Agent Lightning models agents as a decision-making process, specifically formalizing agents as partially observable Markov decision processes. An agent's observation is the current input, its action is a model call, and the reward can be either a terminal or intermediate reward. The framework extracts the call logs of the agent model, along with input, output, and reward information, filtering out unnecessary noise to generate clean transition data for training.
The framework adopts a "training and deployment decoupling" approach, with the Lightning Server handling training and service, and providing an API interface compatible with OpenAI, making it easy to call updated models. Meanwhile, the Lightning Client captures call logs in the existing agent runtime and sends the data back to the server in real time. This design maintains tight integration with tools, browsers, and other dependencies, while placing GPU training on the server layer.

Agent Lightning supports two tracking paths. The default path uses OpenTelemetry for data collection, making it convenient to send agent telemetry information to a standard collector. There is also a lightweight embedded tracker suitable for teams that do not want to deploy OpenTelemetry. Ultimately, all data is stored in the same location for training purposes.
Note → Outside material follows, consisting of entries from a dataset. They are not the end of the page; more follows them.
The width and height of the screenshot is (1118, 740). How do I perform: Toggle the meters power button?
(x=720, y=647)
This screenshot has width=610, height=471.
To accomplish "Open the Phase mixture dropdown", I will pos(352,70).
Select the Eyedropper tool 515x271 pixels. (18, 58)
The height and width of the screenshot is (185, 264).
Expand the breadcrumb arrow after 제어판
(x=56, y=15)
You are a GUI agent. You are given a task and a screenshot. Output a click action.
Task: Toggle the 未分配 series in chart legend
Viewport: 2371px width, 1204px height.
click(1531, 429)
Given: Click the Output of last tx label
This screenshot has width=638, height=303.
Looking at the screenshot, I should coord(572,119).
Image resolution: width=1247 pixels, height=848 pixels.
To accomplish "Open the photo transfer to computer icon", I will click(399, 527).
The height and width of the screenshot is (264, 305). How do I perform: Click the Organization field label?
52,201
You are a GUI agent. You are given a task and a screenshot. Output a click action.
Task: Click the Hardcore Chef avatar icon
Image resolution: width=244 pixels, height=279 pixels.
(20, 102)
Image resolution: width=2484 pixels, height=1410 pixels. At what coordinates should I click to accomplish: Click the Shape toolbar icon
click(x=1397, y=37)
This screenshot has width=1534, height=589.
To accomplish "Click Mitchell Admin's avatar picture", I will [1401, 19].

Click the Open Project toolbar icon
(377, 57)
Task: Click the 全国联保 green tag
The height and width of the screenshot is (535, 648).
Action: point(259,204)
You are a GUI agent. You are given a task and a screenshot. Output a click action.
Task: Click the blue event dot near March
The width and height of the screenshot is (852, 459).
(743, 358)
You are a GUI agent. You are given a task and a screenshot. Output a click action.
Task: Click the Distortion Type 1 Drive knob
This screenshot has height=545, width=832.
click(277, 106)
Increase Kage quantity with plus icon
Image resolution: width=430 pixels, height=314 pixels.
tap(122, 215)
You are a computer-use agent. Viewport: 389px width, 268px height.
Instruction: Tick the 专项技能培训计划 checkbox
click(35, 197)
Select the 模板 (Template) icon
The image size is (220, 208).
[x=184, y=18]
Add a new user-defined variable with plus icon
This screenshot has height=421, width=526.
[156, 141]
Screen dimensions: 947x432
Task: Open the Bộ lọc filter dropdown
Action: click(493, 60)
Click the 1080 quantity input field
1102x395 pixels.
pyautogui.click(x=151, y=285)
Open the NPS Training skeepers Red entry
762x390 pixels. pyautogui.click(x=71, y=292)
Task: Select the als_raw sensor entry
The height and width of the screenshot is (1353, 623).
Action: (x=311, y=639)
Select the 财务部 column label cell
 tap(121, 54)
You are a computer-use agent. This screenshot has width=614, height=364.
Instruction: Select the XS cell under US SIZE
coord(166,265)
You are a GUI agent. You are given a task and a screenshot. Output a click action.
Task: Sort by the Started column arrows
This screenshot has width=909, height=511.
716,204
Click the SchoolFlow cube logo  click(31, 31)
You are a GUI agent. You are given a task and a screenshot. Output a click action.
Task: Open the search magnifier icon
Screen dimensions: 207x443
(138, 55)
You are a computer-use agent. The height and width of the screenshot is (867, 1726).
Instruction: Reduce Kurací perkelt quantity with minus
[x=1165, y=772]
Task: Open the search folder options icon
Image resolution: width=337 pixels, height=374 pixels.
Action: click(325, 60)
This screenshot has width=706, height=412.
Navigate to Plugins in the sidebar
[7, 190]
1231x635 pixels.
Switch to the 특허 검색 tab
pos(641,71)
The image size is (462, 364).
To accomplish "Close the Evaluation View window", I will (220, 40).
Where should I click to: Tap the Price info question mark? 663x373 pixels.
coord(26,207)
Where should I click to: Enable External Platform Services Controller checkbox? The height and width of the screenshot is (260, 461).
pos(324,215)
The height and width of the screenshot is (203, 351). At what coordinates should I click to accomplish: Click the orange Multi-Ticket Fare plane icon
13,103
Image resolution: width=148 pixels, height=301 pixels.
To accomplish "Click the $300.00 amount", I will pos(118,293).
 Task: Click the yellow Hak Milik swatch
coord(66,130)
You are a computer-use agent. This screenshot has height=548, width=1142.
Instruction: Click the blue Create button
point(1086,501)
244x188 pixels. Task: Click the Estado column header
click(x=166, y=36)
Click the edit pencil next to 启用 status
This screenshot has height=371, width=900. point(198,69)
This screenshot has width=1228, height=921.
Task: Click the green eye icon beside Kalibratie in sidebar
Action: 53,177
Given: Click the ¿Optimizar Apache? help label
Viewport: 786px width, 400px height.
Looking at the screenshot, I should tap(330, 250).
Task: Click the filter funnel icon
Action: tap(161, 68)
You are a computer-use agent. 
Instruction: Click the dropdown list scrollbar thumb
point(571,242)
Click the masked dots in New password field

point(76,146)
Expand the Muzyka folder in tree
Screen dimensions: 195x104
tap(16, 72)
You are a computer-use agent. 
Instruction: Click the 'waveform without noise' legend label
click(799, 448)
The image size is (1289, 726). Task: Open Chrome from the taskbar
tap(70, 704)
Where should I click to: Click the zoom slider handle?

In terms of experiments, the research team evaluated three tasks: text-to-SQL, retrieval-augmented generation, and math QA. The text-to-SQL task uses the Spider benchmark, covering over 10,000 questions and 200 databases. Retrieval-augmented generation uses the MuSiQue benchmark, built on a Wikipedia-scale index containing 21 million documents. Math QA uses the Calc X dataset, performing calculations through tool calls. Training on each task showed stable reward improvements.
Paper: https://arxiv.org/abs/2508.03680v1
Key Points:
🌟 Agent Lightning is an open-source framework that optimizes multi-agent systems without restructuring the existing system.
🚀 The framework models agents as partially observable Markov decision processes, extracting clean training transition data.
📈 Experiments show significant performance improvements of Agent Lightning on tasks such as text-to-SQL, retrieval-augmented generation, and math QA.